With a pace of around 30 shows a year, Marc-Olivier Wahler presented the breadth of contemporary art production, from local to regional, national, and international. With his extensive professional network, he was able to secure distinguished and prominent grants, obtain exceptional loans from leading museums and collectors, and enhanced the collection by purchasing outstanding works, such as the famous Hidden World collection by the artist Jim Shaw, comprising more than 1’000 items.

His first year, he was able to secure a 1 million dollar grant for a new project: the Art Lab, a collaborative and community-oriented venue dedicated to the museum collection and a testing ground for innovative ideas and applied research in what define the museum of the future. Within the University, he was able to start an impressive array of collaborations between artists and researchers, started meaningful projects with the MSU different units, such as Lyman Briggs College of Science, the Planetarium, the College of Music, the Agriculture, Physics, Philosophy, Engineering, Neurology, Entomology, Chemistry, and Biology Departments, among others.
He initiated a new identity, brand and communication strategy plan for a collaborative, innovative and inclusive museum thought as a habitat, a gateway and a lab.
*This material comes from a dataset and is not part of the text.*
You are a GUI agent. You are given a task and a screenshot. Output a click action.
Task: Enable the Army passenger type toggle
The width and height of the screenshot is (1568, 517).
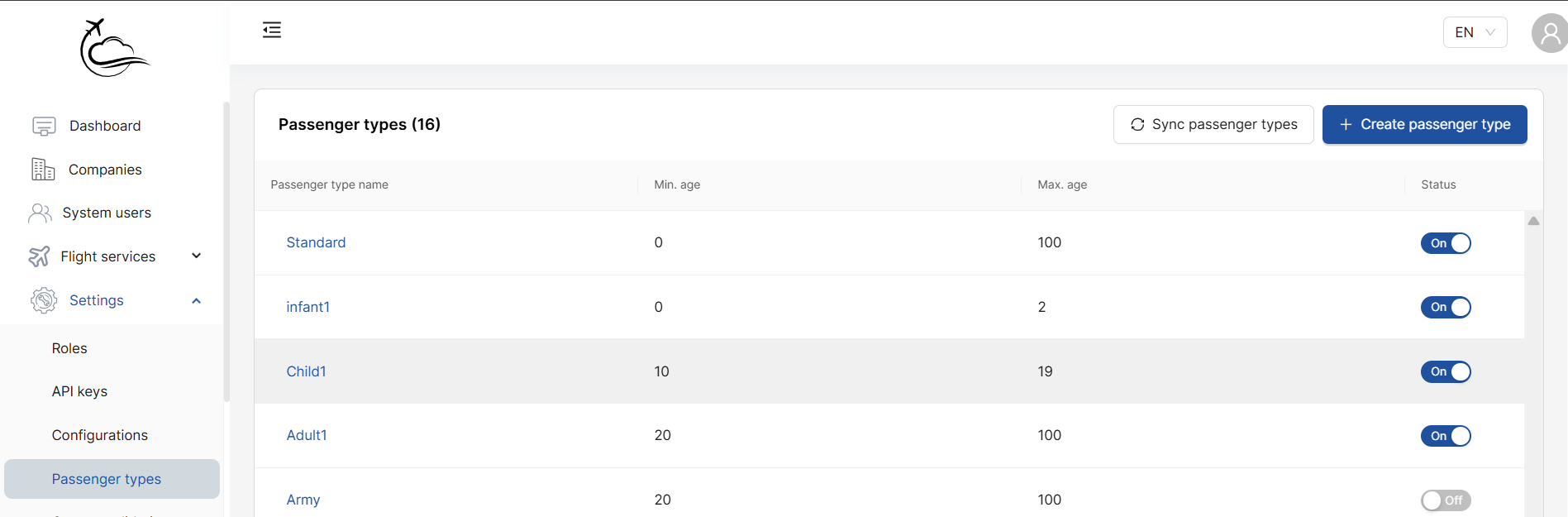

===Independent Curator / writer===
As an independent curator, Marc-Olivier Wahler has curated numerous group shows, notably the decennial Outdoor Sculpture Exhibition Transfer. Art in Urban Space (Biel, 2000), Liquid Sky (Frac Bourgogne, 2003), OKAY (Grey Art Gallery, NYU, 2003), Medio Dia – Media Noce (Centro Cultural Recoleta, Buenos Aires and Macro, Rosario, 2007), Lost (in LA) (LAMAG, Los Angeles, 2012), and From Triple X to Birdsong (KayneGriffinCorcoran Gallery, Los Angeles, 2013).

As an art critic, Marc-Olivier Wahler regularly writes on contemporary art and its theoretical problematic in international magazines, academic books and exhibition catalogues. His conferences in Europe, Asia, Australia, North Africa, and North and South America primarily focus on the form of the exhibition, the program as a medium, the museum as an ecosystem and the ways we currently speak about art.

==Recognition==
In 2011, Wahler was decorated as a Chevalier in the French Republic's Order of Arts and Letters. In 2013, he was awarded the Meret Oppenheim Prize, Switzerland highest cultural award in the contemporary arts.